The book explores more than 2,500 items from the museum’s collections, including illustrated retail advertisements for preserves and canned sausage, restaurant menus, stuffed toys and action figures, cameras, flatware, tourist’s guides, street signs, and propaganda posters for workplace safety. “The objects presented in this book are luxurious and plebeian, ugly and beautiful, handmade and mass-produced, personal and official, and shades in between,” Jampol writes in his forward, observing that “Beneath the veneer of ‘propaganda’ lie the multiple realities of everyday life in the GDR—complex, indefinable, and dynamic, the gray area where cultural life and political considerations, personal expression and centralized authority, fused and clashed.”
Much of Soviet domestic design design from behind the Iron Curtain is derided as little more than copy-catting of foreign goods. But some of the designs are beautiful, like the slim, colorful plastic watering can that became ubiquitous in the GDR in the 1960s. Plastic and synthetic goods were especially pervasive in East Germany; scarce natural resources like wood, glass, and aluminum made polyurethane a default material.
This market imbalance helped usher in a wave of brightly colored modernist design, both in products and in furniture design, like the Garden Egg chair, a futuristic, weatherproof foldable plastic chair shaped vaguely like a makeup compact, or the popular Bauhaus-inspired Kangaroo chair.
Through advertisements for state-operated Handelsorganisation or HO retail stores that rallied people around socialist shopping with slogans like “Modern People Buy the Modern Way” and “Whether It’s Cold or Hot, Seafood Is Always Delicious,” and the ubiquitous items found in every East German home–this watering can, that chair, an Intecta shelving unit in the living room–you begin to build a picture of everyday domestic life in the GDR, where fish and plastics were plentiful, but working televisions had to be imported from Japan.
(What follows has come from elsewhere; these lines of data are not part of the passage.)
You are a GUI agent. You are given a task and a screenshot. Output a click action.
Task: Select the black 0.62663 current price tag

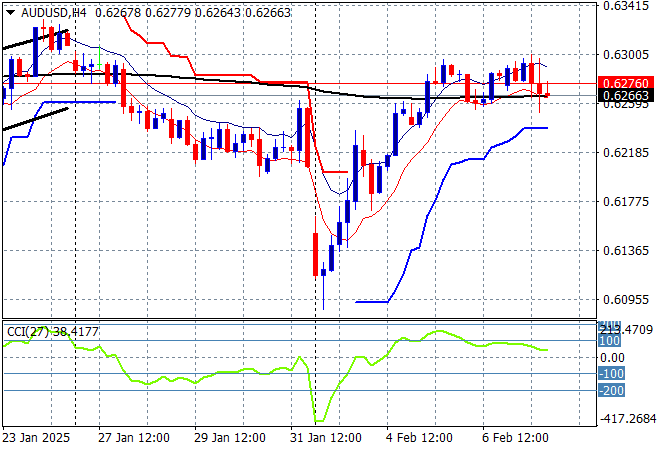pyautogui.click(x=626, y=96)
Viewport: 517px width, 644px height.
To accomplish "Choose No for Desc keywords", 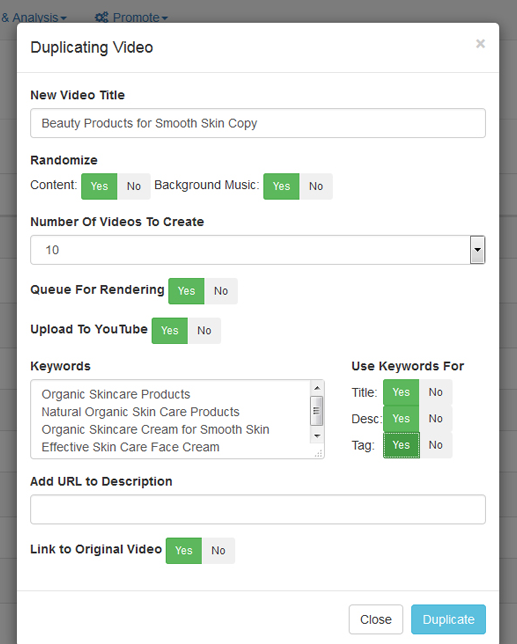I will point(436,419).
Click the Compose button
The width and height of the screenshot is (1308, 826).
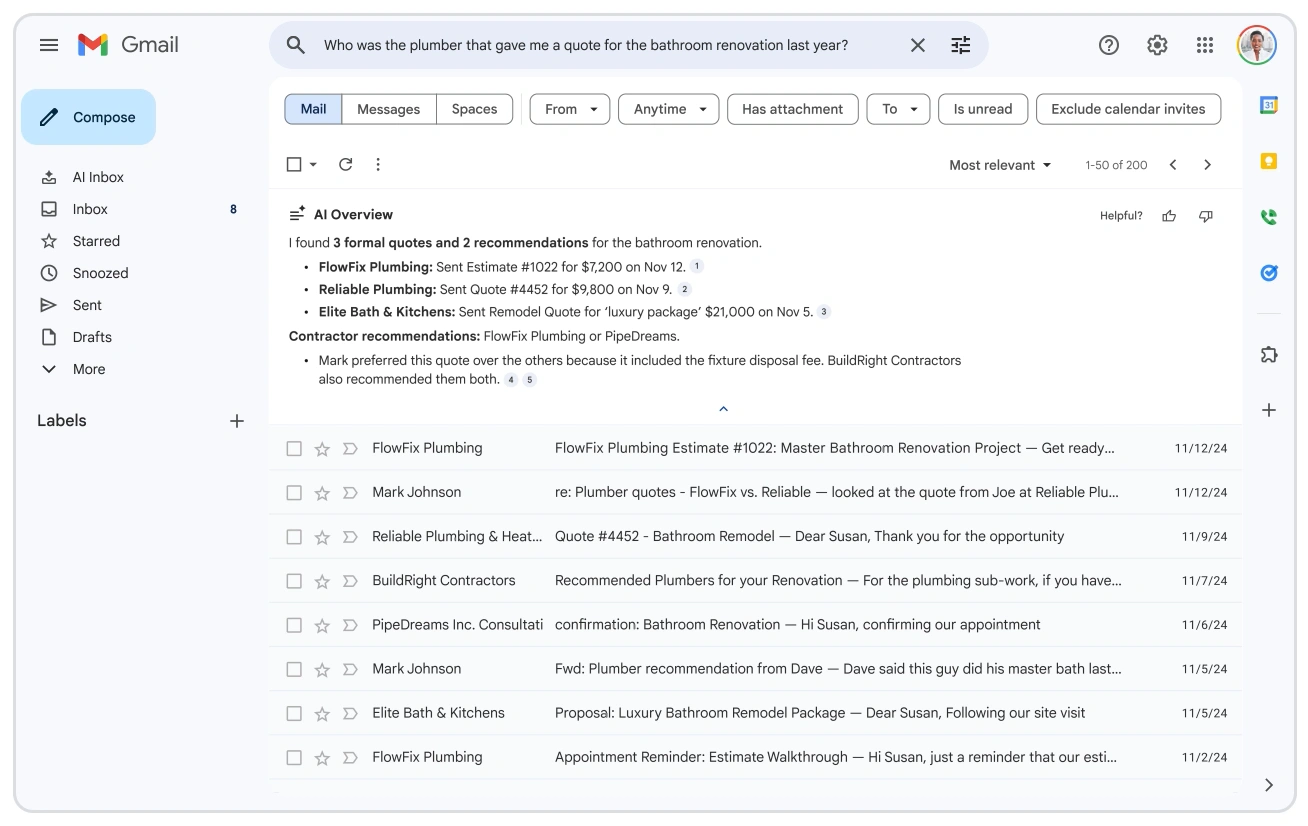(x=88, y=117)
Unfortunately, many East German products were thrown away in the aftermath of reunification, erasing a history of consumer design in the GDR, Jampol describes:
Unification involved not only elimination of the old political structures in public life but erasing East German street names, tearing down buildings and monuments, and completing the process of disposal of consumer products that had begun with the East Germans themselves in 1989 and 1990. In some cases, cultural institutions, mostly under new management, de-accessioned large collections of East German artifacts or sent them to be stored in offsite warehouses where they were often rendered inaccessible. This movement was part of a wide and often silent process of excluding East Germany, and those who had lived in it, from belonging to the history of the ‘new’ Germany.
Get the book from Taschen for $150.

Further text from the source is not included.